OBIETTIVI -
(a) Nell'estratto sulle memorie cambogiane di Jane Sautière, riscrivi in forma più breve il paragrafo che comincia con «Questa libertà nel rievocare». Conservane i fatti principali.
(b) Traduci in inglese questa frase dell'estratto sulle memorie cambogiane di Jane Sautière: «La mia età diventa quella dei corpi mobili che hanno abitato la mia esistenza e che dimorano presenti e irreali.»
(c) Prosegui l'estratto sulle memorie cambogiane di Jane Sautière a partire dall'ultima frase riportata.

Traduzione dal francese di Silvia Turato

pp. 128
€ 16,90 (cartaceo)

Vedo l'ombra - inafferrabile - di quei corpi mobili, sempre nascosti, sempre presenti. Un altro disturbo dell'età. Mi pare chiaro. La mia età diventa quella dei corpi mobili che hanno abitato la mia esistenza e che dimorano presenti e irreali. (p. 8)

È una Jane Sautière ormai anziana quella che decide di raccogliere le memorie della sua vita in Cambogia tra il luglio 1967 e il luglio 1970: lo farà liberamente, «come bestie all'inseguimento di impronte» (p. 9), tra lacune dovute alle dimenticanze dell'età e fantasmi del passato, che torneranno attraverso i racconti di altri. 

Questa libertà nel rievocare gli eventi secondo le memorie residuali che tornano alla mente appare chiara fin dal principio: l'opera procede per frammenti, alcuni giustapposti per vicinanza tematica, altri invece  allontanati gli uni dagli altri dallo spazio bianco di un nuovo capitolo per segnare uno spostamento del pensiero o una pausa di riflessione. Dentro ogni singolo paragrafo, è poi la paratassi a farla da padrona, ma quel che potrebbe sembrare sintatticamente fin troppo essenziale si arricchisce di un lessico esatto e di un notevole livello metaforico, alternato a enumerazioni che vivacizzano l'immaginario del lettore attraverso dettagli di grande forza. Eccone un esempio: 

«È quella la città che ho amato, l'immobilità, l'istupidimento dell'afa, il silenzio, l'attraversavo come in un film al rallentatore, un ago deciso in una stoffa pesante e bagnata di sudore. Phnom Penh così bella nel suo sonno di bestia» (p. 44)

DATI FORNITI -
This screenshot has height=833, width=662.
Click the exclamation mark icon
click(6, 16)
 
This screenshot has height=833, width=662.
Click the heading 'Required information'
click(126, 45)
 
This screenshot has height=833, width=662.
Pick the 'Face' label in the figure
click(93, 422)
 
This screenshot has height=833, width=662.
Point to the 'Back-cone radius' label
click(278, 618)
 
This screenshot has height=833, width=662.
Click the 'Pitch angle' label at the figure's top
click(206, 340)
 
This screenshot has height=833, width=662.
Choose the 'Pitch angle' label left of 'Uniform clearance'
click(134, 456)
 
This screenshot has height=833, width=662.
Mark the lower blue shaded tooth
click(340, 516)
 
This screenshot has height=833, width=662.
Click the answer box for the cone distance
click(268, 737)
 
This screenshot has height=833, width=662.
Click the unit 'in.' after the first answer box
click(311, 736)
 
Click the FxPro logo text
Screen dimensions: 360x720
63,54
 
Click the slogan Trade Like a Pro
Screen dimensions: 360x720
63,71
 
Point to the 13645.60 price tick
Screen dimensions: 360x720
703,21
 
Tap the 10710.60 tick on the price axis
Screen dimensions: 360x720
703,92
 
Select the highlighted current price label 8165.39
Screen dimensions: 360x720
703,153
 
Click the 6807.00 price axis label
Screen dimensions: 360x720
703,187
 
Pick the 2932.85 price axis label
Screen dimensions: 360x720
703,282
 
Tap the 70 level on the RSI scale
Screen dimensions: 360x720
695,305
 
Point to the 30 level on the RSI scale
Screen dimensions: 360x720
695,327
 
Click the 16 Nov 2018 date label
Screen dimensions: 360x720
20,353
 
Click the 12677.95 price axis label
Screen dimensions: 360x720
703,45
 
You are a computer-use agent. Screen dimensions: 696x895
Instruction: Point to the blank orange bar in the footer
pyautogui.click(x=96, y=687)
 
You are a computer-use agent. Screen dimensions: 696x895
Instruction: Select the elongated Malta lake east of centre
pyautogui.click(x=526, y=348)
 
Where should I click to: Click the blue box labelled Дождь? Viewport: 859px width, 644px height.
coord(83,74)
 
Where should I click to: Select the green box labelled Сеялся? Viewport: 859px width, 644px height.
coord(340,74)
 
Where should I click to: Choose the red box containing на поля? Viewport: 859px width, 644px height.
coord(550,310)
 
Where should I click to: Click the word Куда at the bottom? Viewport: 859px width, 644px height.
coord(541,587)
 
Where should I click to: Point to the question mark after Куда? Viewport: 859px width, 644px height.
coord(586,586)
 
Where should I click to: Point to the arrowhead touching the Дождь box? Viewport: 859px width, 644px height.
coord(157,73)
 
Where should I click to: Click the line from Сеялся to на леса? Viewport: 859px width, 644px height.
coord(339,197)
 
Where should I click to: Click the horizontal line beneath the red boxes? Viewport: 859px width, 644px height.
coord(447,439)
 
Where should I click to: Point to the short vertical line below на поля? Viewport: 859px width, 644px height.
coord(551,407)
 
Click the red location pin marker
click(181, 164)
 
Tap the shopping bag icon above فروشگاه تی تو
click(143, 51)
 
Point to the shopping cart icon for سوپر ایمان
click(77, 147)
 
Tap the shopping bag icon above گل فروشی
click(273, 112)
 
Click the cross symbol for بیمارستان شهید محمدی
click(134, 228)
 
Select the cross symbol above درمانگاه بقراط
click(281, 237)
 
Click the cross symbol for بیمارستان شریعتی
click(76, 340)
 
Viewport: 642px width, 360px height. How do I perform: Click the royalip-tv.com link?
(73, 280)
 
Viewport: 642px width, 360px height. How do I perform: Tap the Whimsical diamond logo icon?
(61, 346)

SOLUZIONI DEGLI ESERCIZI -
(a) Fin dall'inizio l'opera rievoca liberamente i ricordi per frammenti. Alcuni frammenti sono accostati per vicinanza tematica. Altri sono separati dallo spazio bianco di un nuovo capitolo, che segna uno spostamento del pensiero o una pausa di riflessione. Nei paragrafi domina la paratassi. La sua essenzialità è arricchita da un lessico esatto, da un notevole livello metaforico e da enumerazioni di dettagli di grande forza.

(b) My age becomes that of the moving bodies that have inhabited my existence and that dwell, present and unreal.

(c)
L'effetto è quello di una prosa calibrata e trasparente, che talvolta si fa insolitamente lirica, talaltra brutale nella sua concretezza. Una prosa che non si nasconde dietro la subordinazione, perché vuole incidere urgentemente sulla pagina bianca i ricordi, prima che il tempo li cancelli. 

E mi è parso necessario rilevare anzitutto lo stile, perché questo è una marca fondamentale del libro, senza la quale il memoir non apparirebbe altrettanto efficace. Si avvicendano parti maggiormente autobiografiche e storico-sociali ad altre sentenziose («Il tempo fa la sua parte, ma il luogo molto di più. È sempre quest'ultimo a venire a mancare di più», pp. 86-87) o metaletterarie («Accettare questa approssimazione e quindi l'ineluttabile fallimento della scrittura. Chiedersi come catturare l'intensità delle cose scomparse», p. 116). E la voce narrante è così ben riconoscibile e ferma che può tenere unite materie tra di loro lontane.

Per quanto riguarda il racconto autobiografico, Jane Sautière vive in Cambogia gli anni del liceo, cruciali nella crescita di chiunque per la scoperta del proprio corpo, per la costruzione della propria identità e per i primi incontri con l'amore e il sesso. Per l'io narrante è ancor più intenso e per certi versi straniante vivere queste tappe da apolide, sapendo di essere destinata a sradicarsi nuovamente, come già era accaduto in passato per il lavoro di spionaggio del padre. Infatti, a Jane è richiesto di imparare a conoscere la lingua e la cultura del posto dove abita, prima ancora di vivere la propria adolescenza. E ci sono scoperte che rendono Phnom Penh una città indimenticabile, altre che invece fanno male, come la patina di discriminazione razziale sempre presente o l'immobilismo delle gerarchie sociali che rende difficoltoso smuoversi dalla posizione in cui si nasce. La natura e la città meritano entrambe grande attenzione, e Sautière punta a registrare singoli episodi personali; solo di rado annota i cambiamenti avvenuti nel tempo, constatati di persona o appresi da racconti altrui. Lo fa soprattutto quando scrive della guerra, vista in parte dal vivo, in parte raccontata e scoperta a distanza; in questi frammenti traspare sempre con grande angoscia la violenza messa in campo dai soldati.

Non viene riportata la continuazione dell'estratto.